> _What you will do_:
Reproduce the part of the 2017 best-films list from "Running at 2" to "Film Critics Association." word for word.

> _Text section_:
___

2017 has been an excellent year for films. There was little problem selecting the Best 10. What was noticeable is the fact that these 10 film are so different from each other.
Here they are in order:
1. THE SQUARE (Sweden Ruben Östlund)
Running at 2 hours and 20 minutes, director Östlund had to fight to keep the film’s length, And it is worth it. A brilliant satire on modern business and life, the film is not an easy watch though hilariously funny at times. Museum director has good intentions of keeping art alive and relevant but things keep going wrong for him after he loses his cell phone, no matter how hard he trues to correct the situation. Power in sex, a current topic with the Weinstein outrage is covered in the film before the events even occurred. A minor masterpiece! Voted Best Foreign Film for the Toronto Film Critics Association.

___

> _Information provided_:
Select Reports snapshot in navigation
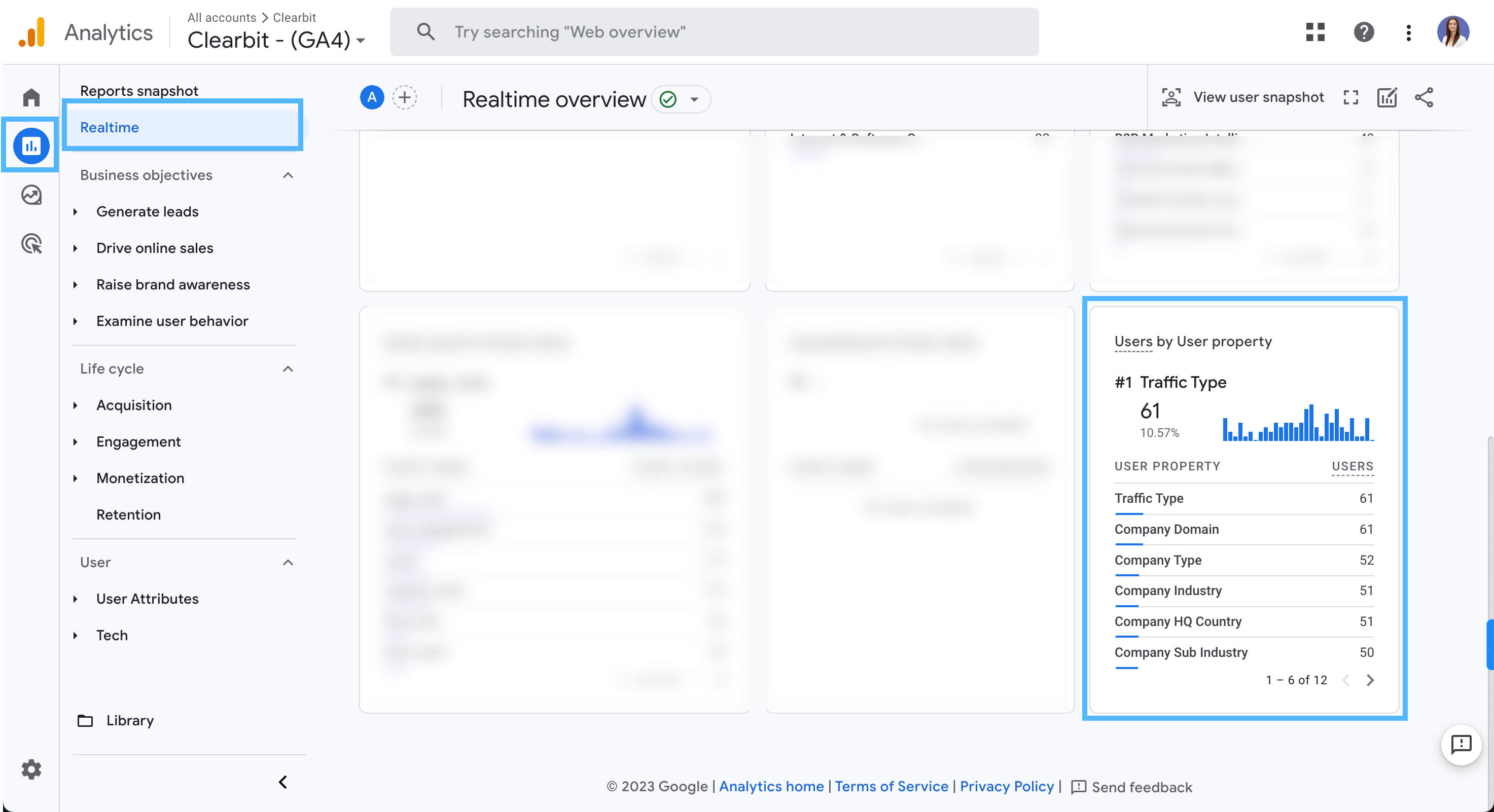The width and height of the screenshot is (1494, 812). (x=139, y=91)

___

> _Problem solution_:
Running at 2 hours and 20 minutes, director Östlund had to fight to keep the film’s length, And it is worth it. A brilliant satire on modern business and life, the film is not an easy watch though hilariously funny at times. Museum director has good intentions of keeping art alive and relevant but things keep going wrong for him after he loses his cell phone, no matter how hard he trues to correct the situation. Power in sex, a current topic with the Weinstein outrage is covered in the film before the events even occurred. A minor masterpiece! Voted Best Foreign Film for the Toronto Film Critics Association.